▶ 本文
☆ ☆ ☆

なぜなら、その表現が非常に美しいと感じたからです。これを再現するには自動車用のフレーム技術が必要でタンク・フェンダー・シートに至る外装はすべて新設計・新デザインとしました。

全体的には非常にシンプルに見えますが、その表現においてはさまざまなラインを形成することで魂を込めたデザインにまとめることができたと自負しています。

そして、3つめのポイントとなる第三印象はバイクに近づいてまじまじと各部を見たときに何が見えるのか? というディテールや仕上げが重要となりますが、冒頭でも説明したように、ここまでお話した第一印象、第二印象、第三印象をすべてきちんと仕上げることで完成されたモーターサイクルになるのです」

スケッチから始まって3Dにデータ化し、そのうえで社内の職人がクレイモデルを制作する工程を経て組み上げられた新型スカウトのモックアップ。「新型スカウトを見れば仕上げの良さに加えて、インディアン・モーターサイクルのクラフトマンシップも感じ取っていただけると思います」とステネガルド氏は語る。

カスタムの自由度を高める100種類にものぼるアクセサリー

今回発表された新型スカウトはフラッグシップの『101スカウト』を筆頭に『スーパースカウト』、『スカウトクラシック』、『スポーツスカウト』、『スカウトボバー』という5つのモデルで構成され、装備の違いによって“スタンダード”、“リミテッド”、“リミテッド+テック”の3つのグレードに大別される。

☆ ☆ ☆

▶ データ行
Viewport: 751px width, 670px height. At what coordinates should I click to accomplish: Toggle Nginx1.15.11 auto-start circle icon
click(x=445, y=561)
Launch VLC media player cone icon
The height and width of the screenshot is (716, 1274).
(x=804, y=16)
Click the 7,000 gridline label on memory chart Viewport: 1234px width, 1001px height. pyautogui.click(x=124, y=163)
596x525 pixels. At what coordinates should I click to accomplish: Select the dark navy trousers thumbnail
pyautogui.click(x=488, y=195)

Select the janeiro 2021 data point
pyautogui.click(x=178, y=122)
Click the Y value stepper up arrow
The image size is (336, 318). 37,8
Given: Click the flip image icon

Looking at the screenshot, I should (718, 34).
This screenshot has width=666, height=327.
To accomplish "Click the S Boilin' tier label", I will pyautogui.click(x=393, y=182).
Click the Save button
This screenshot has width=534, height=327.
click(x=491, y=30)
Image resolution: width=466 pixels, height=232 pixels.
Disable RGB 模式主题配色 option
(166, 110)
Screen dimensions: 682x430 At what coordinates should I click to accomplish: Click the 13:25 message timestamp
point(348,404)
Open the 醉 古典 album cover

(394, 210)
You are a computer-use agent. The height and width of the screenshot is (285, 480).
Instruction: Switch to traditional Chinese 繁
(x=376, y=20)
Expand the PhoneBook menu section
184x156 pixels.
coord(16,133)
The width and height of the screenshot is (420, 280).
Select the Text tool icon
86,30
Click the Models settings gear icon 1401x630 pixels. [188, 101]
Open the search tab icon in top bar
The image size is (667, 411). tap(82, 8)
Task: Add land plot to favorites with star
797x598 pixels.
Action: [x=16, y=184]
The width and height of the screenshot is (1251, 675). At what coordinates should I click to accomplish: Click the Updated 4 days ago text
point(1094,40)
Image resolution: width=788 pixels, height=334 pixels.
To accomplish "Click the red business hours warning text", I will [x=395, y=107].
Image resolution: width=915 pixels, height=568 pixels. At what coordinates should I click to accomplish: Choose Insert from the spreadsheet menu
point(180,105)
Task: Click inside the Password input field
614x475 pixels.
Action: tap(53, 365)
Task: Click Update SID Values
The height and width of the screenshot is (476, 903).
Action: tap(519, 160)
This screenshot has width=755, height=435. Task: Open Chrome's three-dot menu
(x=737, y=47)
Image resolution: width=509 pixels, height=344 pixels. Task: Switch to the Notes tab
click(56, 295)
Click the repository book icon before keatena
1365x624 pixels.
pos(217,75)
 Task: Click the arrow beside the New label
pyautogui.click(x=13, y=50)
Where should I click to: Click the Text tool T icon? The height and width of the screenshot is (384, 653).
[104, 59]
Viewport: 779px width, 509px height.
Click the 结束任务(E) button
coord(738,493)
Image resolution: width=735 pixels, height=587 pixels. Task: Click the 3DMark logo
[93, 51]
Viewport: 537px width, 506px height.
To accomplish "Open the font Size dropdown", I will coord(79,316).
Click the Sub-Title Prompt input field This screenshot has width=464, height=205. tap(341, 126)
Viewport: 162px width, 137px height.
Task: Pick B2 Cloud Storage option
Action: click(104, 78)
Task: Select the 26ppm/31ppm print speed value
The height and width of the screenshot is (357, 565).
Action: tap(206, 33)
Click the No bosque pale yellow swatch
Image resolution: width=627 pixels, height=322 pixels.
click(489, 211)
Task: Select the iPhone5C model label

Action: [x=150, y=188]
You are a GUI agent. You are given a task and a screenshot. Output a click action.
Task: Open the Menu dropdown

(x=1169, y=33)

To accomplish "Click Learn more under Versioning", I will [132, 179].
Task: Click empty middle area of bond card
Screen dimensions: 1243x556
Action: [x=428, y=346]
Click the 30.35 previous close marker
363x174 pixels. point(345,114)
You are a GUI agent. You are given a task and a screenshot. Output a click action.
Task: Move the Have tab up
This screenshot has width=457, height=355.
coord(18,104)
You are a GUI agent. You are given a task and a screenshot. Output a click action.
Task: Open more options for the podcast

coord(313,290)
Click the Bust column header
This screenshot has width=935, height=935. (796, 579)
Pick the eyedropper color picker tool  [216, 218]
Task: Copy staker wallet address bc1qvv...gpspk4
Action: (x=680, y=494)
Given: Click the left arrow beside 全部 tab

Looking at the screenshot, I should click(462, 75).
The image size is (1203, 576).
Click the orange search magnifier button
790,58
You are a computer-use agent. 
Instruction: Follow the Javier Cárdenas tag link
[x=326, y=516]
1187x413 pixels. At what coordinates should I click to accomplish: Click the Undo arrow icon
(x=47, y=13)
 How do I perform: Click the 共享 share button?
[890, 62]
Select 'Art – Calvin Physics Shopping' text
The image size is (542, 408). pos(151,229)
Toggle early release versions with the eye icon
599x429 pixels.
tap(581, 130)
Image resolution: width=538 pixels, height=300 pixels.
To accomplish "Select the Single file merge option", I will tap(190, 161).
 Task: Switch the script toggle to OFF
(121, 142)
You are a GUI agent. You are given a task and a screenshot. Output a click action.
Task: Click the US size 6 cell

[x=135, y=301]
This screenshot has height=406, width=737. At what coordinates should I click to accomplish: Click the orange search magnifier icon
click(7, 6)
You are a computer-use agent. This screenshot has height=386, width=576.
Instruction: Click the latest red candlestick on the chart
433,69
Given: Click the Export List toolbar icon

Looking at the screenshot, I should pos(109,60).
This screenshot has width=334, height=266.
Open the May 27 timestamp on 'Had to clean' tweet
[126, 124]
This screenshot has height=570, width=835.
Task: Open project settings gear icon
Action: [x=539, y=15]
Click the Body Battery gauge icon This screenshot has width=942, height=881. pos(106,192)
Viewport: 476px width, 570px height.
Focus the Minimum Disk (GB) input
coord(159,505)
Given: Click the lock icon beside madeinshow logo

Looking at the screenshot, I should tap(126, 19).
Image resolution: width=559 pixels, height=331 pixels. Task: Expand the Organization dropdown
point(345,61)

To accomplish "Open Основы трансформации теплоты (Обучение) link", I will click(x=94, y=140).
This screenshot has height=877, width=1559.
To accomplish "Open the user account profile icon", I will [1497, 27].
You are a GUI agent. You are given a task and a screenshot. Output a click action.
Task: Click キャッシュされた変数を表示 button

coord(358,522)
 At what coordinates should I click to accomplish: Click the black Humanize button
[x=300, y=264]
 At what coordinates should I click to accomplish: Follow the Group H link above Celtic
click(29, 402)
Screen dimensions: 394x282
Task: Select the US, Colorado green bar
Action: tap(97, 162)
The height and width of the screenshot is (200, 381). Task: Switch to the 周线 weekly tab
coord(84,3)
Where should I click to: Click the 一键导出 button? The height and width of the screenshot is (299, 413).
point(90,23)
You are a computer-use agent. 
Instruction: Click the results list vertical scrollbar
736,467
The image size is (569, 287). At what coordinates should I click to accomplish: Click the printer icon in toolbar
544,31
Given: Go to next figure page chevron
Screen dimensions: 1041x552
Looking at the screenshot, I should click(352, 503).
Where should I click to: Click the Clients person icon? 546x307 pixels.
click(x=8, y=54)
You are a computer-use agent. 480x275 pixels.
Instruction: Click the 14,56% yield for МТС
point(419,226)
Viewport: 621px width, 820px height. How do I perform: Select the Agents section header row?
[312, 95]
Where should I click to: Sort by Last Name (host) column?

☆ ☆ ☆

▶ 練習問題
• a. レコードのうち、「Image resolution: width=559」を含む行から書き始め、レコードの最後の行で終えて、その範囲の各行を一字一句変えずに書き写してください。
• b. インディアン・モーターサイクルの新型スカウトを扱った本文を、最後の文の後から書き継ぐこと。

▶ 解答
• a.
Image resolution: width=559 pixels, height=331 pixels. Task: Expand the Organization dropdown
point(345,61)

To accomplish "Open Основы трансформации теплоты (Обучение) link", I will click(x=94, y=140).
This screenshot has height=877, width=1559.
To accomplish "Open the user account profile icon", I will [1497, 27].
You are a GUI agent. You are given a task and a screenshot. Output a click action.
Task: Click キャッシュされた変数を表示 button

coord(358,522)
 At what coordinates should I click to accomplish: Click the black Humanize button
[x=300, y=264]
 At what coordinates should I click to accomplish: Follow the Group H link above Celtic
click(29, 402)
Screen dimensions: 394x282
Task: Select the US, Colorado green bar
Action: tap(97, 162)
The height and width of the screenshot is (200, 381). Task: Switch to the 周线 weekly tab
coord(84,3)
Where should I click to: Click the 一键导出 button? The height and width of the screenshot is (299, 413).
point(90,23)
You are a computer-use agent. 
Instruction: Click the results list vertical scrollbar
736,467
The image size is (569, 287). At what coordinates should I click to accomplish: Click the printer icon in toolbar
544,31
Given: Go to next figure page chevron
Screen dimensions: 1041x552
Looking at the screenshot, I should click(352, 503).
Where should I click to: Click the Clients person icon? 546x307 pixels.
click(x=8, y=54)
You are a computer-use agent. 480x275 pixels.
Instruction: Click the 14,56% yield for МТС
point(419,226)
Viewport: 621px width, 820px height. How do I perform: Select the Agents section header row?
[312, 95]
Where should I click to: Sort by Last Name (host) column?

• b.
今回のジャパンプレミアで最後に登壇したプロダクトマネージャーのカイル・ゲーデ氏は、「じつは10年ほど前に101というアイデアを使いたいと考えていましたが、当時はそれに相応しいベースが存在しませんでした。しかし、珠玉の名車としてモーターサイクル史に輝く101スカウトが現代に蘇り、それを皆さんに本日発表できて非常にうれしく思っています」と語るいっぽう、「スカウトファミリーの5つのモデルはわれわれのセグメントのなかでもっとも強力で、もっとも競争力の強いラインナップです」と自信も覗かせた。

カイル・ゲーデ氏は「新型スカウトでは“スタイルをきちんとつくること”、“ライダーが使いやすくて触りやすいこと”、“最終的にライダーとマシンが一体化するための技術をきちんと搭載して正常進化をさせること”が大きなテーマになりました」と語った。

1920年にリリースが開始されたスカウト。今回発表された101スカウトは1928年から1931年の3年間のみ製造された101スカウトをオマージュしたものだが、ジャパンプレミアでは1928年製の貴重なモデルも展示された。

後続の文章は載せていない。